A.K. Hangal saab passed away earlier in the day.
It struck me that when we hear about the pitiful condition of yesteryears’ personalities, they are either athletes or film industry personalities. I struggled to come up with another field where the same is true. The common factor to the two fields is the disparity between the zenith of their fame and the nadir of their eventual destiny, which makes us feel especially guilty about the whole thing.
But I’m not here to preach that we ought to treat people like A.K. Hangal saab or P.T. Usha better. The fact is we haven’t, and there are several reasons for it. What I do feel is that like so many other things we read, the news of a former celebrity being forgotten and living badly now has become so banal that I find myself moving along when I come across such news.
Let’s say I didn’t. How would I react? Self-flaggelation that we as a society need to treat them better? Then I’d be stuck at how exactly to go about it. Must a nation financially support a prolific actor or a Olympian for the rest of their list? That’s not feasible and we know it.
Or must I not feel guilty because there was nothing unfair about it? That doesn’t sit right with me either—more so when I delve deeper into their lives. We, for instance, have no reference point when someone says A.K. Hangal was forgotten. I was looking for his famous scene from Sholay when I instead came across this video.

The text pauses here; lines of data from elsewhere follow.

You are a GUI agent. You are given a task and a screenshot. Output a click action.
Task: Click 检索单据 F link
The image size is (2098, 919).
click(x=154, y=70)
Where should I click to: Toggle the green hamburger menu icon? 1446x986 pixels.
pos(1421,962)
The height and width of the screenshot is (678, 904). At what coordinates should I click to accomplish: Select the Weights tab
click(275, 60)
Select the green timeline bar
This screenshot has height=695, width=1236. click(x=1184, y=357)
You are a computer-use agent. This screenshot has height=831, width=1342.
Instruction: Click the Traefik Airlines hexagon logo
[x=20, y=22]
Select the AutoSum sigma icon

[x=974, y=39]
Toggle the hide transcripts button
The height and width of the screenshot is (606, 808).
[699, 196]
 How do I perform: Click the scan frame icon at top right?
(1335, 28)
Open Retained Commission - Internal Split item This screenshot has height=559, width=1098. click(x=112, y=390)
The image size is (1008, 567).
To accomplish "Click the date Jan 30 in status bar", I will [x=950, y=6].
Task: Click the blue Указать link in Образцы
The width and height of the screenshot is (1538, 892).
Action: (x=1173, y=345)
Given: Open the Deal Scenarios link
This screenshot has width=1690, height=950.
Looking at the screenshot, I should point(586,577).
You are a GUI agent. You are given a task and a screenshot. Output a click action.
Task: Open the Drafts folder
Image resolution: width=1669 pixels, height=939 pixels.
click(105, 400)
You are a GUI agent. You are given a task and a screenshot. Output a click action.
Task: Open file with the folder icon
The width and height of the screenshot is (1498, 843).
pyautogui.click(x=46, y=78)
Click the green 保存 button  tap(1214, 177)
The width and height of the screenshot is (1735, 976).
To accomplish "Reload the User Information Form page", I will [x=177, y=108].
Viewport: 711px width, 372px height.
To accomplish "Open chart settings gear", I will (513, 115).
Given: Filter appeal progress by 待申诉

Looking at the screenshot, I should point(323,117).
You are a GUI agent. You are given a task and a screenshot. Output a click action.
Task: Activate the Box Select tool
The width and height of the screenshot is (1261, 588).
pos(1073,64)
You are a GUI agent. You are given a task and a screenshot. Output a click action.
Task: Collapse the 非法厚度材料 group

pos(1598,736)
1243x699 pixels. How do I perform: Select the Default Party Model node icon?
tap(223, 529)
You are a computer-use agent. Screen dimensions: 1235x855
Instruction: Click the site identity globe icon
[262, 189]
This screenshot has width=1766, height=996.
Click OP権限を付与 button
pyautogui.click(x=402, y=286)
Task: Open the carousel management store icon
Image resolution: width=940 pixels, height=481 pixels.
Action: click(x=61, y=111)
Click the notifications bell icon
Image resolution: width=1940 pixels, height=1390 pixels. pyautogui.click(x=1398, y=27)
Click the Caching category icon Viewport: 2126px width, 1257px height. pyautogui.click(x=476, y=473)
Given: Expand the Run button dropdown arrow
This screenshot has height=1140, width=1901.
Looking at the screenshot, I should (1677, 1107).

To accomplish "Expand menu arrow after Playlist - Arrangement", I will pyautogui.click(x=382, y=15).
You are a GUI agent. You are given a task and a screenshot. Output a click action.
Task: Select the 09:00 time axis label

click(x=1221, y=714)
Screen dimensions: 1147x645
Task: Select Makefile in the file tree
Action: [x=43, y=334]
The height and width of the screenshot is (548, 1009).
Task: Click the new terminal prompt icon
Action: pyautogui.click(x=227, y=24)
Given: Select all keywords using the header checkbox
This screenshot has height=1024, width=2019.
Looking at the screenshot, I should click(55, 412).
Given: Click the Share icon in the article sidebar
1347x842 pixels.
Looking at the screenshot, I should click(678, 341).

Now I do have a reference point. And I do feel bad. And I cannot do anything about it. And I will move on in a few hours.
This is another addition to that list of things that I feel bad about, realize I can do nothing about, then feel glad that I felt bad about it which means I’m not deteriorating as a person and my emotional wiring is atleast being lubricated.
There is something very wrong about this.
Once again, I have no answers if that’s what you read this blog for.